Let’s take a look at some purple prose examples. All of these examples come from the Victorian Era—I don’t want to poke fun at any living, contemporary writers, and the Victorians often wrote like today’s purple prose authors.

As mentioned, Victorian Era writers often employed purple prose strategies. To be clear: these writers were not writing purple prose for the same reason that contemporary authors do. Rather, the Victorian writing style was intentionally laborious and ornate, a product of different influences including: a pay-by-word publishing model, cultural obsessions with Realism and Naturalism, and the vocabularies writers used to appeal to their educated, literary readership.

It is also worth noting that the Victorians were writers that “told” instead of “showed.” In other words, they wanted their writing to be as close to reality as possible, so they described everything in minute detail. This standard changed in the 20th century, particularly as the idea of “show, don’t tell” became a pillar of university writing programs.

Passages from Victorian writing often demonstrate what would be purple prose today.

So, while it’s anachronistic to call Victorian writers purple prose authors, these passages do a great job of demonstrating what we would call purple writing. Let’s look at some examples. I won’t dunk on the writing too hard, but I will explain why these passages don’t do well, stylistically, for contemporary audiences, with lessons to be learned for your own prose.

1. Excerpt from Vanity Fair by William Makepeace Thackeray

Retrieved from Project Gutenberg.

She was small and slight in person; pale, sandy-haired, and with eyes habitually cast down: when they looked up they were very large, odd, and attractive; so attractive that the Reverend Mr. Crisp, fresh from Oxford, and curate to the Vicar of Chiswick, the Reverend Mr. Flowerdew, fell in love with Miss Sharp; being shot dead by a glance of her eyes which was fired all the way across Chiswick Church from the school-pew to the reading-desk. This infatuated young man used sometimes to take tea with Miss Pinkerton, to whom he had been presented by his mamma, and actually proposed something like marriage in an intercepted note, which the one-eyed apple-woman was charged to deliver. Mrs. Crisp was summoned from Buxton, and abruptly carried off her darling boy; but the idea, even, of such an eagle in the Chiswick dovecot caused a great flutter in the breast of Miss Pinkerton, who would have sent away Miss Sharp but that she was bound to her under a forfeit, and who never could thoroughly believe the young lady’s protestations that she had never exchanged a single word with Mr. Crisp, except under her own eyes on the two occasions when she had met him at tea.

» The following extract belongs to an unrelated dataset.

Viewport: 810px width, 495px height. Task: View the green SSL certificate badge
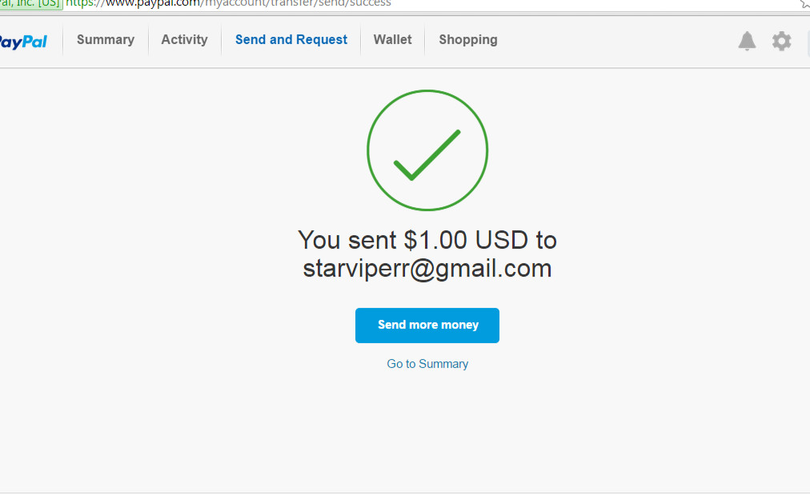31,4
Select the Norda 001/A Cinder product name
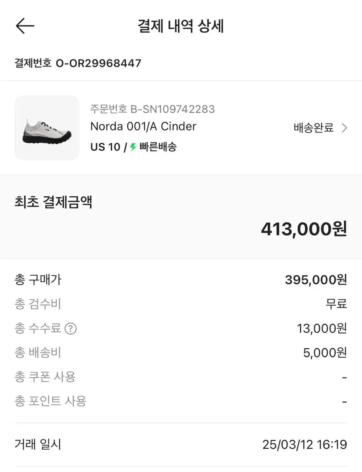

Vanity Fair was revolutionary for its time. It works as a satire of English culture and literature while also being an intense rumination on the nature of the human spirit. It is also extremely wordy.

The above paragraph can be boiled down to this: Miss Sharp’s large, attractive eyes made Mr. Crisp fall in love with her, to the chagrin of Mrs. Crisp.

Some details here are useful, such as each character’s relationships to one another. Certainly, a novel which critiques high society will have to note the complicated, unspoken relationships people have to one another. But to do so in this many words, overwrought with details that aren’t relevant at this very second, makes this paragraph unthinkably tedious.

Thackeray himself got lost in his own details. The published novel occasionally supplies the wrong name or piece of backstory.

Here’s what a writer might want to pull to avoid writing purple prose:

  • Only supply details that are relevant to the current moment of the story.
  • Don’t write backstories that people will inevitably forget later.
  • Keep sentences from being bogged down by details. All those colons and semicolons are not helping the reader keep straight of which detail belongs to which person.

2. Excerpt from The Tenant of Wildfell Hall by Anne Brontë

Retrieved from Project Gutenberg.

“But I have heard that, with some persons, temperance—that is, moderation—is almost impossible; and if abstinence be an evil (which some have doubted), no one will deny that excess is a greater. Some parents have entirely prohibited their children from tasting intoxicating liquors; but a parent’s authority cannot last for ever; children are naturally prone to hanker after forbidden things; and a child, in such a case, would be likely to have a strong curiosity to taste, and try the effect of what has been so lauded and enjoyed by others, so strictly forbidden to himself—which curiosity would generally be gratified on the first convenient opportunity; and the restraint once broken, serious consequences might ensue. I don’t pretend to be a judge of such matters, but it seems to me, that this plan of Mrs. Graham’s, as you describe it, Mrs. Markham, extraordinary as it may be, is not without its advantages; for here you see the child is delivered at once from temptation; he has no secret curiosity, no hankering desire; he is as well acquainted with the tempting liquors as he ever wishes to be; and is thoroughly disgusted with them, without having suffered from their effects.”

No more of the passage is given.